Geschichte

Wie Ausgrabungen in der Bürg und am Spiezberg bestätigen, gab es in Spiez schon 1000 Jahre vor Christus befestigte Höhensiedlungen. Die älteste urkundliche Erwähnung geht zurück auf das Jahr 762, als der Bischof Heddo von Strassburg die Kirche von "Spiets" mit Scherzligen (Thun) dem elsässischen Kloster Ettenheim schenkte.
Anscheinend stammt der Name Spiez vom gallischen Wort "Spijates", das Dornen bedeutet und von Chronist Elogius Kiburger mit der Bemerkung "Das als vil ist als ein Spitz in den See" erklärt wird. Damit ist auch das Spiezer Wappen mit den in den See vorspringenden Landspitzen gedeutet.

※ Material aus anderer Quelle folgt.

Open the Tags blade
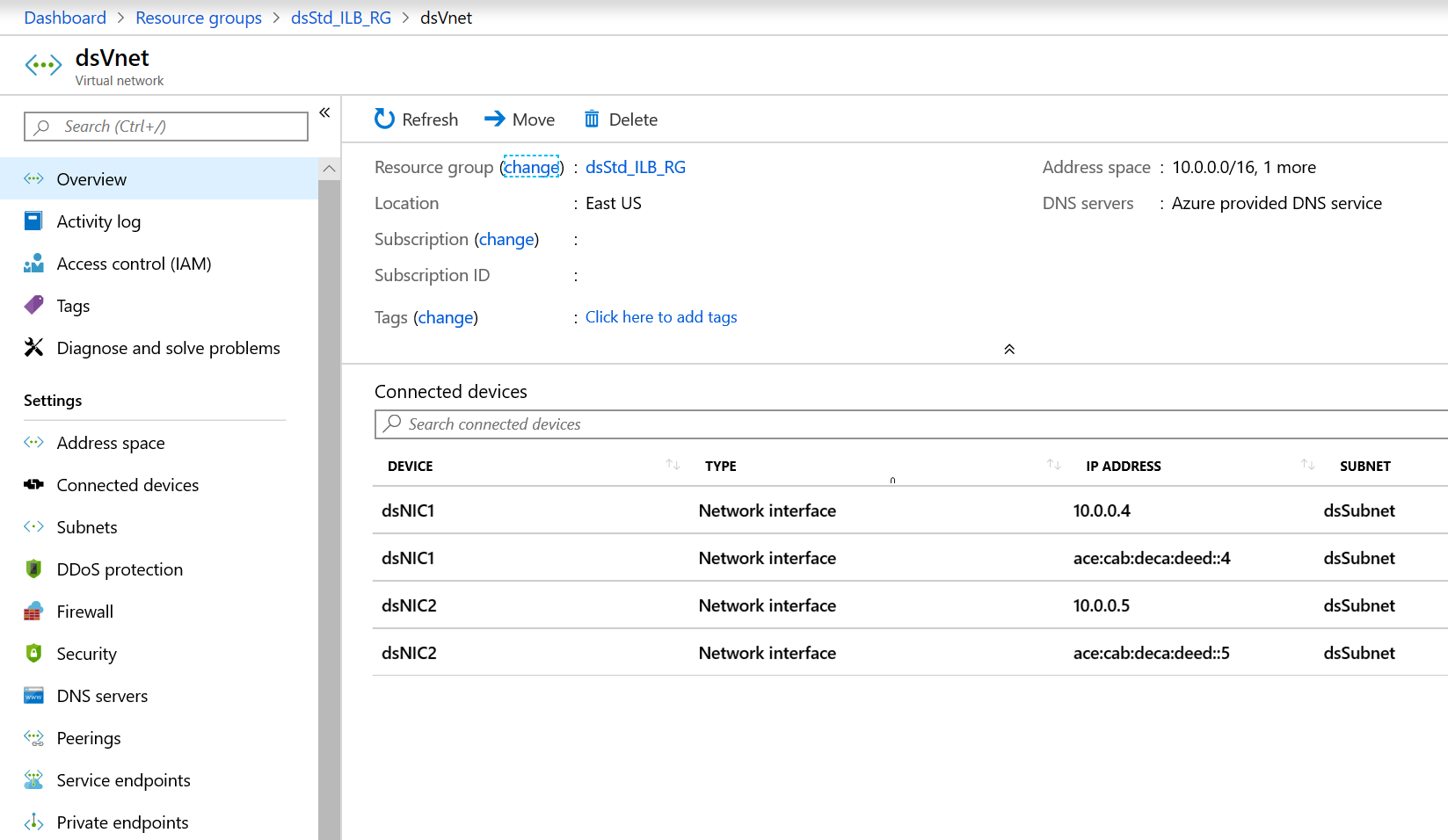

Die Geschichte des Bauern- Fischer- und Winzerdorfes Spiez ist eng mit dem Schloss verbunden. Die Entstehung der Burganlage geht zurück auf das 10./11. Jahrhundert. Als "Goldener Hof am Wendelsee" bildete das Schloss Spiez während Jahrhunderten Sitz der bekannten Adelsgeschlechter von Strätt-ligen, von Bubenberg und von Erlach. Am Fusse der Schlossanlage führten die Bewohner des "Städtlis" lange Zeit ein einfaches Dasein. Das Ledischiff stellte die nötige Verbindung mit Thun und Unterseen her. Um die Mitte des 19. Jahrhunderts brachte die Dampfschifffahrt den Anfang einer touristischen Entwicklung, und mit dem Bau der Eisenbahn wurde Spiez schlagartig zu einem wichtigen Verkehrsknotenpunkt im Berner Oberland. Durch den Ausbau der internationalen Bahnverbindungen entwickelte sich Spiez zu einem eigentlichen Eisenbahner-Dorf.